## Student Perspectives: An Introduction to Stochastic Gradient Methods

A post by Ettore Fincato, PhD student on the Compass programme.

This post provides an introduction to Gradient Methods in Stochastic Optimisation. This class of algorithms is the foundation of my current research work with Prof. Christophe Andrieu and Dr. Mathieu Gerber, and finds applications in a great variety of topics, such as regression estimation, support vector machines, convolutional neural networks.

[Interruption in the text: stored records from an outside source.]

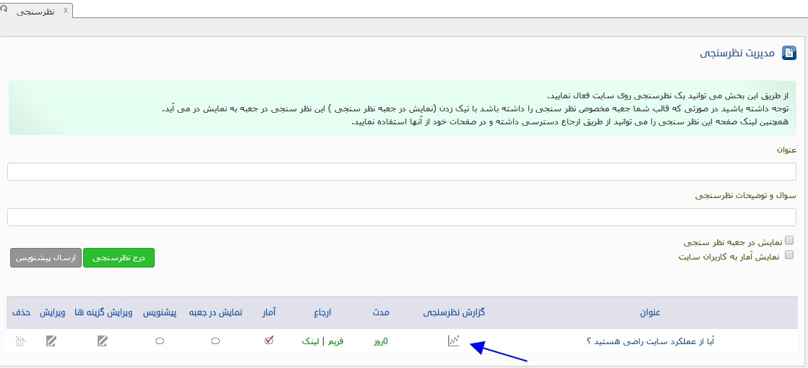Open the فریم reference link

(334, 341)
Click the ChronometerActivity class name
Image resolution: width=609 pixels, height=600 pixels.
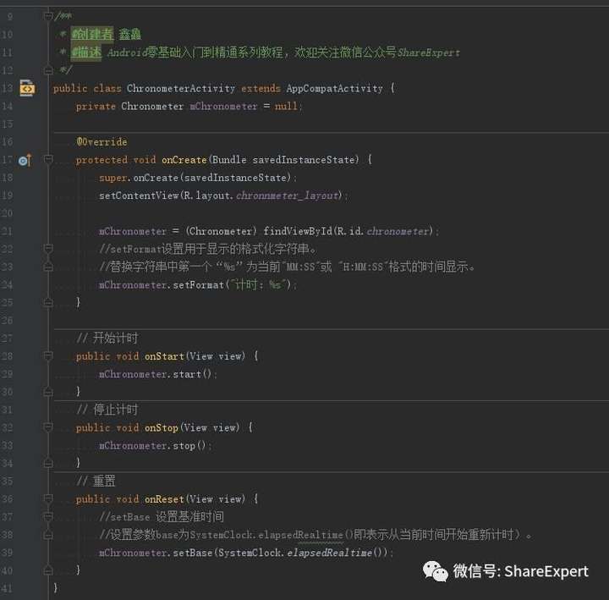pos(181,89)
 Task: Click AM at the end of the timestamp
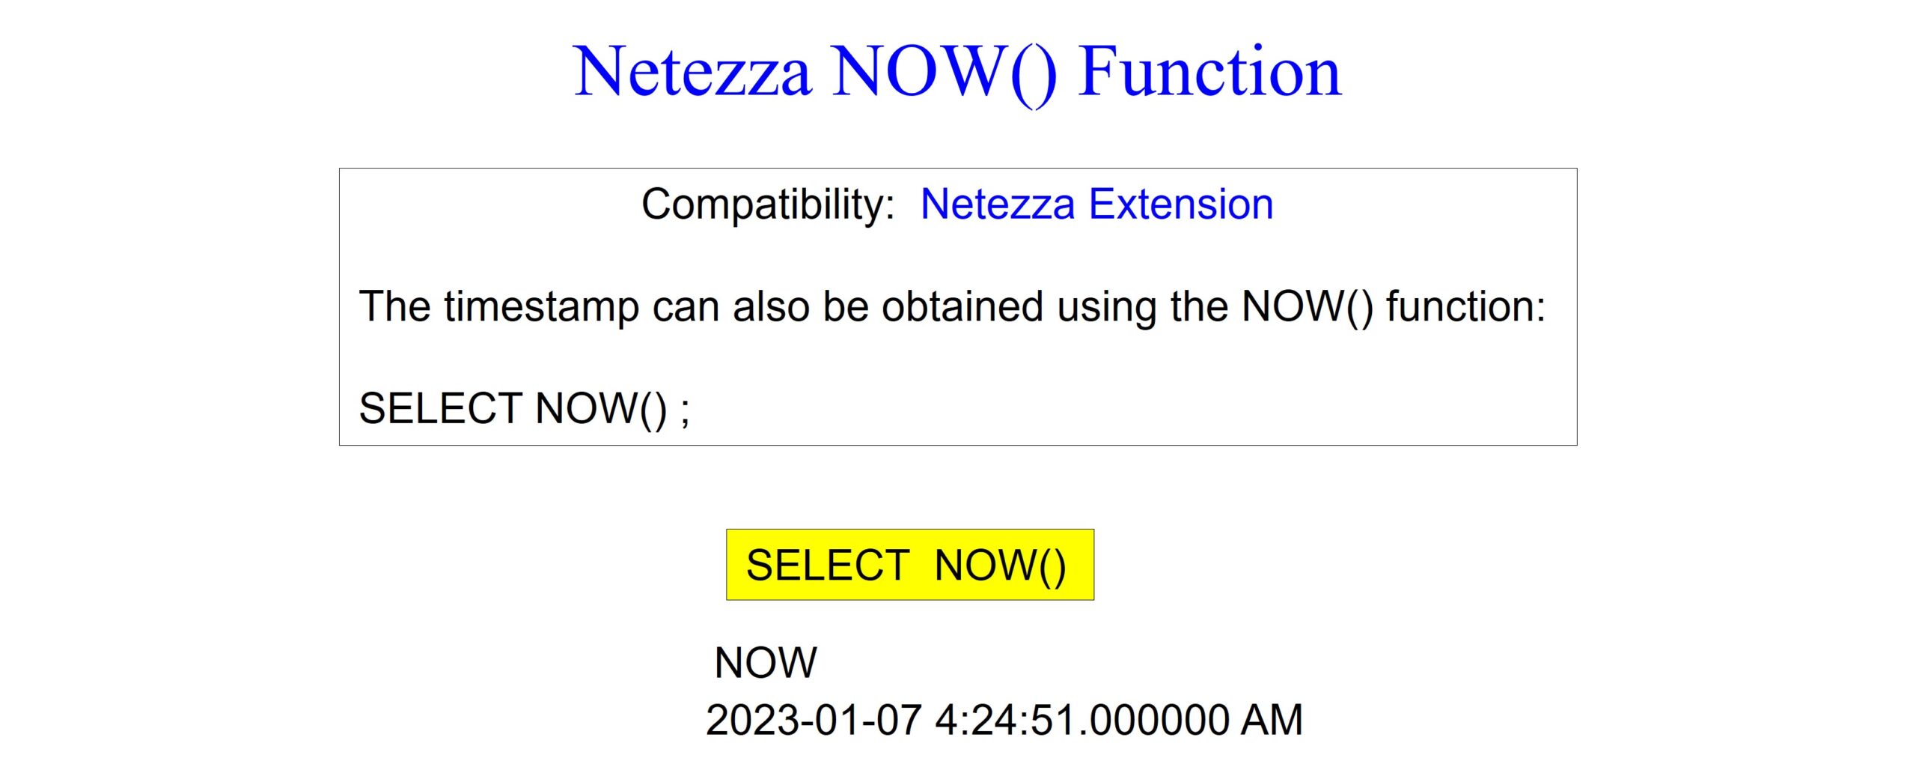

We can see below a simulation by Emilien Dupont (https://emiliendupont.github.io/) which represents two trajectories of an optimisation process of a time-varying function. This well describes the main idea behind the algorithms we will be looking at, that is, using the (stochastic) gradient of a (random) function to iteratively reach the optimum.

# Stochastic Optimisation

Stochastic optimisation was introduced by [1], and its aim is to find a scheme for solving equations of the form $\nabla_w g(w)=0$ given “noisy” measurements of $g$ [2].

In the simplest deterministic framework, one can fully determine the analytical form of $g(w)$, knows that it is differentiable and admits an unique minimum – hence the problem

$w_*=\underset{w}{\text{argmin}}\quad g(w)$

is well defined and solved by $\nabla_w g(w)=0$.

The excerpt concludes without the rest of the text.